#### [WHAT YOU ARE ASKED TO DO]
From the line with "chui (13, 545)" through the line with "dunja (13, 708)", repeat the entries verbatim, both end lines included, and add nothing.

[Stored data entries]
Content starts

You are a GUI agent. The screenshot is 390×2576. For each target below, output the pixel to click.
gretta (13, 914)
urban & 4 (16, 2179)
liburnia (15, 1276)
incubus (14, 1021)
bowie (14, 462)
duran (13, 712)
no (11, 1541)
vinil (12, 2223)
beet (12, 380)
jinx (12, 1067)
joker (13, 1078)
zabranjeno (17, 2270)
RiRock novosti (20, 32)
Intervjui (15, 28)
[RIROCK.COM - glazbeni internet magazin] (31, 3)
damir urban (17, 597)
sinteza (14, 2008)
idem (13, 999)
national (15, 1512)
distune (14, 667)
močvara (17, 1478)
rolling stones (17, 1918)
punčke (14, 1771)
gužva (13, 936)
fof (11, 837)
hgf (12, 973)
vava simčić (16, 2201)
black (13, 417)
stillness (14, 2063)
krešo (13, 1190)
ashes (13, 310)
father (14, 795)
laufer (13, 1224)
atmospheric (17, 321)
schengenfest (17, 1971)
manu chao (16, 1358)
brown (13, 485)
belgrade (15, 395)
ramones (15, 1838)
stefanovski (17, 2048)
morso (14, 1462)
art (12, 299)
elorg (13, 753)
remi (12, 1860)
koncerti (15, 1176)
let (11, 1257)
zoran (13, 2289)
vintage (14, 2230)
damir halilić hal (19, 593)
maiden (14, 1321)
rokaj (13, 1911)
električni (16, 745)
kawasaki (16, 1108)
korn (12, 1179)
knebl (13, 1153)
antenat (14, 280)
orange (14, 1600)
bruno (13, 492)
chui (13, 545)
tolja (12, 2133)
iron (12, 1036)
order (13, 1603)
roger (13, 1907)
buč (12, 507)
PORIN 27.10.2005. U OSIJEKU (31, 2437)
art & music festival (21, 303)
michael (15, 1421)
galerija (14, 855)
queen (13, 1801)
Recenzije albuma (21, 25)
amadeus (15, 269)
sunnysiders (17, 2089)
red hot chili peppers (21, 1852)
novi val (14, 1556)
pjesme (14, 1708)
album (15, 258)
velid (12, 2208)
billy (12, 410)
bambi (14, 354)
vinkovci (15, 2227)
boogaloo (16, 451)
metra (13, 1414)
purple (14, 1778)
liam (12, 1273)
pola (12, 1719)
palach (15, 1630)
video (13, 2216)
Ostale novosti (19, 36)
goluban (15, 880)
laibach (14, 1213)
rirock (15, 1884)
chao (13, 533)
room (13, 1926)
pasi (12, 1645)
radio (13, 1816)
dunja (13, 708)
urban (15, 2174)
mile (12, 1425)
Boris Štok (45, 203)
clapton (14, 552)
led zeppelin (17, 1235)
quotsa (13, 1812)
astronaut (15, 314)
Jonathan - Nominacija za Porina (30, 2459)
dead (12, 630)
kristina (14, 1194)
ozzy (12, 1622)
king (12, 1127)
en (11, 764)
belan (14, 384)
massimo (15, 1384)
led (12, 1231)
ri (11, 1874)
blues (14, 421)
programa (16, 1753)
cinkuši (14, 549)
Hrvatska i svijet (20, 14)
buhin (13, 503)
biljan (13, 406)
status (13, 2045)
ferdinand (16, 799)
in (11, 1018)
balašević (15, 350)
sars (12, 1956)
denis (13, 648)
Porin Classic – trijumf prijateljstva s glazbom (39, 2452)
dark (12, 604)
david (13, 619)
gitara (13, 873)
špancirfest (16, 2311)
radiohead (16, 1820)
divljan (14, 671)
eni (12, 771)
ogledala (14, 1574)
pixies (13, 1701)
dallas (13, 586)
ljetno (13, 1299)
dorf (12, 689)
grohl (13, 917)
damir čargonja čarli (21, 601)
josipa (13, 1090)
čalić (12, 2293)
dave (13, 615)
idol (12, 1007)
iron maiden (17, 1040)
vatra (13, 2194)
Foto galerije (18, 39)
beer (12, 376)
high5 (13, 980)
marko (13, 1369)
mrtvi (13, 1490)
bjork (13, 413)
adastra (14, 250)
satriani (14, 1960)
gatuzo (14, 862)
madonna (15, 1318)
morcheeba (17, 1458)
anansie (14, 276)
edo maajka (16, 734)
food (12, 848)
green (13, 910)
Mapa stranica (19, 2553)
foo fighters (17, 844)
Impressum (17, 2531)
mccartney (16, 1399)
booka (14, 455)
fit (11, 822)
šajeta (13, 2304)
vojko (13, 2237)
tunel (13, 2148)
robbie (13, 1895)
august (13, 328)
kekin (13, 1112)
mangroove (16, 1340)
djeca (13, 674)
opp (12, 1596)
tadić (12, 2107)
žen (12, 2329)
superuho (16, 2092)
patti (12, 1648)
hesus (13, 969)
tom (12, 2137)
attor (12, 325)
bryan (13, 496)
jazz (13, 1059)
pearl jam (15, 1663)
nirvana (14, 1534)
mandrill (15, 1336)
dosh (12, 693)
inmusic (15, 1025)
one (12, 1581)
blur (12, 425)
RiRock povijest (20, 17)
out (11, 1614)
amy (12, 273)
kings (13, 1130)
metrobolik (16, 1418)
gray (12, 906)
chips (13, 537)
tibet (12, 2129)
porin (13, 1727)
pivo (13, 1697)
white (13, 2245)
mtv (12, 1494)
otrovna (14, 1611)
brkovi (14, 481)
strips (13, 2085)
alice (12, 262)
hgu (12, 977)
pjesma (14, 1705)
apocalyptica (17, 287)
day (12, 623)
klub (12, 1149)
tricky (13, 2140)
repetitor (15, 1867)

Content ends

#### [RESPONSE]
chui (13, 545)
tolja (12, 2133)
iron (12, 1036)
order (13, 1603)
roger (13, 1907)
buč (12, 507)
PORIN 27.10.2005. U OSIJEKU (31, 2437)
art & music festival (21, 303)
michael (15, 1421)
galerija (14, 855)
queen (13, 1801)
Recenzije albuma (21, 25)
amadeus (15, 269)
sunnysiders (17, 2089)
red hot chili peppers (21, 1852)
novi val (14, 1556)
pjesme (14, 1708)
album (15, 258)
velid (12, 2208)
billy (12, 410)
bambi (14, 354)
vinkovci (15, 2227)
boogaloo (16, 451)
metra (13, 1414)
purple (14, 1778)
liam (12, 1273)
pola (12, 1719)
palach (15, 1630)
video (13, 2216)
Ostale novosti (19, 36)
goluban (15, 880)
laibach (14, 1213)
rirock (15, 1884)
chao (13, 533)
room (13, 1926)
pasi (12, 1645)
radio (13, 1816)
dunja (13, 708)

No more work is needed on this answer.